On-chip communication protocols like ARM AXI, RISC-V TileLink, and Wishbone govern communications between processors, memories, I/O, and accelerators. These protocols were developed to maximize performance. Their focus on performance leaves the protocols vulnerable to security risks as many implementations either do not follow the standard or the standard leaves important vulnerabilities underspecified. This is dangerous as it opens the door to exploits that can snoop on on-chip communication or lead to denial of service attacks.
eXpect was developed to systematically analyze AXI implementations for functional and security violations. Testing it on seven implementations, including AMD Xilinx and RISC-V PULP, revealed 135 violations, with 10 leading to seven significant exploits.
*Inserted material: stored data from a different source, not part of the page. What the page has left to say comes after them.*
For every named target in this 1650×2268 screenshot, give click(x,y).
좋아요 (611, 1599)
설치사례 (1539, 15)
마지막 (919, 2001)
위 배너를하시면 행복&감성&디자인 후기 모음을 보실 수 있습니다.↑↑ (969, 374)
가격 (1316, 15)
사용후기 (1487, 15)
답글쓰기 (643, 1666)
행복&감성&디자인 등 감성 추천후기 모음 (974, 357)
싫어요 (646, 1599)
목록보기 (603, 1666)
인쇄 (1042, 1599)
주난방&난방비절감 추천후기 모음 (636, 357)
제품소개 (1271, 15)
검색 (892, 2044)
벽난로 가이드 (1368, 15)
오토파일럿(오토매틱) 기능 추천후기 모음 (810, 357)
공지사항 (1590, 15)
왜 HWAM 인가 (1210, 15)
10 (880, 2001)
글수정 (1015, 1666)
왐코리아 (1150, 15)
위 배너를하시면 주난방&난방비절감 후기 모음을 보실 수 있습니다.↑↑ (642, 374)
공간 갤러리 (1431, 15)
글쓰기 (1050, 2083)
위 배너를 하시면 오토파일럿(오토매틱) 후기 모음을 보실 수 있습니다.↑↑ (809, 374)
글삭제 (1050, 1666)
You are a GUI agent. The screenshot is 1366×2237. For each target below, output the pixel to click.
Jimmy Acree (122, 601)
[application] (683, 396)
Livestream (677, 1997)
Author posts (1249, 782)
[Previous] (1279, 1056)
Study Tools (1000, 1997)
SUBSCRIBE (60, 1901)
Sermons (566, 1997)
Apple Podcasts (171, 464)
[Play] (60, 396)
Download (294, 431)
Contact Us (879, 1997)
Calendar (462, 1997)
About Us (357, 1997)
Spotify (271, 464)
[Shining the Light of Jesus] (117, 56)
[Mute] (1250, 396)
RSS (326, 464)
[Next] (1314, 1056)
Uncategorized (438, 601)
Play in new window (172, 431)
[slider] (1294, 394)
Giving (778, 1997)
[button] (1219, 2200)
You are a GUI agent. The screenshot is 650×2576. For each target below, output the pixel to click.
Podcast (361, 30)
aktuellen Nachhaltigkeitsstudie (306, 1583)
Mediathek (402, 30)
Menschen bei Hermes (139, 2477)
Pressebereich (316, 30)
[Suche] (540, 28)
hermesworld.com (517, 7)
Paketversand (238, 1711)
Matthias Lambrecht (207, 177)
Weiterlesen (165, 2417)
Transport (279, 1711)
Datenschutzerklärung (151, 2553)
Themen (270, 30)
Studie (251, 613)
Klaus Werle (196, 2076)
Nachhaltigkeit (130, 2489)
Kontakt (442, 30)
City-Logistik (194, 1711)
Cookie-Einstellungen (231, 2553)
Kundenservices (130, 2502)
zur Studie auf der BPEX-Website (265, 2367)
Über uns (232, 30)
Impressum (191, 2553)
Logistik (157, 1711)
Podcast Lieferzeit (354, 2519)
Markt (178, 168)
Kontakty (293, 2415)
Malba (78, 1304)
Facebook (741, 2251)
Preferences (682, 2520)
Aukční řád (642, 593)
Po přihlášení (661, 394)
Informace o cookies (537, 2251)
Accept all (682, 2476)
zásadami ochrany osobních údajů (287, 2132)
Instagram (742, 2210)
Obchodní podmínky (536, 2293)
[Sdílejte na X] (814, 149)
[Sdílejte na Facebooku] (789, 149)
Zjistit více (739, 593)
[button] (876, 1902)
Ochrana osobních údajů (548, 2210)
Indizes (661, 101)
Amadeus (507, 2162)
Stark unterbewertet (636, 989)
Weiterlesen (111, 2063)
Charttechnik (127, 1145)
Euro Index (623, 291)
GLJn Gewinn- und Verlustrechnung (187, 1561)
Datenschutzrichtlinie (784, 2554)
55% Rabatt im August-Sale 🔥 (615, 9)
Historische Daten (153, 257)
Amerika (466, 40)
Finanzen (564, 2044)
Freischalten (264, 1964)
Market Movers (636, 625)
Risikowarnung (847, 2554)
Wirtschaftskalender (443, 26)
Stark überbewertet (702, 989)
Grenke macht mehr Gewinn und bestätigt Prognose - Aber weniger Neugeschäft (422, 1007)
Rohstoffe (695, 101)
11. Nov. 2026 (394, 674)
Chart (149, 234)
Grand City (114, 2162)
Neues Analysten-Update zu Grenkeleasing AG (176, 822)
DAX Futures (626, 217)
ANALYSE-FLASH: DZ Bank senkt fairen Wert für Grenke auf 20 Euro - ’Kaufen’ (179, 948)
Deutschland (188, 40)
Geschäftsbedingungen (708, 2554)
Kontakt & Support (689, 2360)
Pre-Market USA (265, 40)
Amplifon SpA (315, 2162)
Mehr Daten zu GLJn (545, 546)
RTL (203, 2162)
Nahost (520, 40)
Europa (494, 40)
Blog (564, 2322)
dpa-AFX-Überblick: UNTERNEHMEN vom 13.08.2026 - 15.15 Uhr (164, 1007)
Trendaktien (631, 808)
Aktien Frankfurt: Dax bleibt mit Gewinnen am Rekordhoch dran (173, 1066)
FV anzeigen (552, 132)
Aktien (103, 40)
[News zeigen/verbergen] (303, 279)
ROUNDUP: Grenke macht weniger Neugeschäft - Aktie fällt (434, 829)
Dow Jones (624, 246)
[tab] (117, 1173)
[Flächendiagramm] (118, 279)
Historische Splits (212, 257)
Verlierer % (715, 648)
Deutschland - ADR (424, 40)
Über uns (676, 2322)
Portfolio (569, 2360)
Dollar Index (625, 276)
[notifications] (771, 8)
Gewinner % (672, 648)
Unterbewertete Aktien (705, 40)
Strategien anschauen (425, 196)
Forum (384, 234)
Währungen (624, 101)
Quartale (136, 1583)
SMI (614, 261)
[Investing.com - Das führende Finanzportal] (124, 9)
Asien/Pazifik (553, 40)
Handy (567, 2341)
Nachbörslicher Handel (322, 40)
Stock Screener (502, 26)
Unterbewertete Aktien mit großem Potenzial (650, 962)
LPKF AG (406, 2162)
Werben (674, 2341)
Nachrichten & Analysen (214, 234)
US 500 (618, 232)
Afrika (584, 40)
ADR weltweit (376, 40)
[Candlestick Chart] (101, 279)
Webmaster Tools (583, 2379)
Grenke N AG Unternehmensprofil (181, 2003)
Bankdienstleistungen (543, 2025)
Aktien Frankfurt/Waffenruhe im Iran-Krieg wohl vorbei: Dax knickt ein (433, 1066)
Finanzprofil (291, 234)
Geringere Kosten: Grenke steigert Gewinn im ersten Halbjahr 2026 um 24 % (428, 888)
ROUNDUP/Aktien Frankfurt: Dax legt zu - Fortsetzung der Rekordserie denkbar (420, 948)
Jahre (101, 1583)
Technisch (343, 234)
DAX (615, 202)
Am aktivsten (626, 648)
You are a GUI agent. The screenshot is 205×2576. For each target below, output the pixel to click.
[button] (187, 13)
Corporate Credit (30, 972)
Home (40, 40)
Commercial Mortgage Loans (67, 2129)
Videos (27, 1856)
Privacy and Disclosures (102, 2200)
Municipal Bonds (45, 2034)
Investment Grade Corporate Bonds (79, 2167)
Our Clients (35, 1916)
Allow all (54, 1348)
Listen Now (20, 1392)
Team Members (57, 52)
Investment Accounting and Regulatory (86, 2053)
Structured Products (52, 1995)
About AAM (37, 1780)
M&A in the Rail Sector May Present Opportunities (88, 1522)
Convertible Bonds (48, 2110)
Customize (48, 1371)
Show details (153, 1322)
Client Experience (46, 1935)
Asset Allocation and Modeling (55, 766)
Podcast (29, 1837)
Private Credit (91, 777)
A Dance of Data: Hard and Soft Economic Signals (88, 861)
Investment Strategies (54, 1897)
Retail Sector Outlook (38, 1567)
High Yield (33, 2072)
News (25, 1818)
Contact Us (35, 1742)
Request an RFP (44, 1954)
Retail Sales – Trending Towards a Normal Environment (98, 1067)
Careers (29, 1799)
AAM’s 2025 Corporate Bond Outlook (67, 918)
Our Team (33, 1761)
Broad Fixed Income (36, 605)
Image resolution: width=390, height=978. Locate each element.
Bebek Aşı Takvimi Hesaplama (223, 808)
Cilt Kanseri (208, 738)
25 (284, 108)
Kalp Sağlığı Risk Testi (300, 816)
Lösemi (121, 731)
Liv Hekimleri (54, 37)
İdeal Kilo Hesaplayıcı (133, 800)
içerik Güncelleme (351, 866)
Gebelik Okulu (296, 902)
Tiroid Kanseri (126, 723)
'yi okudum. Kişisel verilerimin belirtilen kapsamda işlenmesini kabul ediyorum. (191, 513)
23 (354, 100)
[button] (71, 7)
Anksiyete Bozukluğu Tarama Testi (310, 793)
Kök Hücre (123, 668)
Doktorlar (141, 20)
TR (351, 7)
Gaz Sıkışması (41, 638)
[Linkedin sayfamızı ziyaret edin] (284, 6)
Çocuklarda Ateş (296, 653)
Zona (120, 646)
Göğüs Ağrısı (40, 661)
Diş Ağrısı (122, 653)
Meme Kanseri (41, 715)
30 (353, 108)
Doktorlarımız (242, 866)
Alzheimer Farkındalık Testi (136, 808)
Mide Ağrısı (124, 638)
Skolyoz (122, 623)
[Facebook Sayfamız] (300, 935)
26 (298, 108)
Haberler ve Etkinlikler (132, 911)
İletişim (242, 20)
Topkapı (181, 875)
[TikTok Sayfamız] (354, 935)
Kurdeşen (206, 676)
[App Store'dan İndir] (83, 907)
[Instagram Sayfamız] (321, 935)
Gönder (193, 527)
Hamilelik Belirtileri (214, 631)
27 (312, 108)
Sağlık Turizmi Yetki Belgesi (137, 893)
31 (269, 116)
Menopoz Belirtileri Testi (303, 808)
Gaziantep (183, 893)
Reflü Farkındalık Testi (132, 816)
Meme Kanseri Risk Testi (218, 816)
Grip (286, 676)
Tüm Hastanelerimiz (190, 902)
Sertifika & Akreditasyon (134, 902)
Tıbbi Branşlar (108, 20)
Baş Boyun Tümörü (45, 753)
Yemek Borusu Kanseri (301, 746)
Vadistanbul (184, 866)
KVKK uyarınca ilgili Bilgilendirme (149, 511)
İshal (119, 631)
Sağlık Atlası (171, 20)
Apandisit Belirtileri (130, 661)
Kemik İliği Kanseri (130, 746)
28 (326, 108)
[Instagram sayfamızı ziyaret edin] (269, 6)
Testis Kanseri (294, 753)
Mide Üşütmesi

These exploits demonstrated risks like using stale data and bypassing memory operations, which went undetected by AMD Xilinx’s protocol checkers in most cases.
eXpect was a collaboration started during Ryan’s Zurich sabbatical in 2022. The research was lead by Melisande Zonta-Roudes in Prof. Shweta Shinde‘s ETH Zurich research group. KRG members Francesco Restuccia played a key role in developing the initial ideas and Andy Meza helped with the implementation and testing.
eXpect was nominated for the Best Paper Award at the IEEE/ACM International Conference on Computer-Aided Design (ICCAD) 2024. Congrats to all the authors!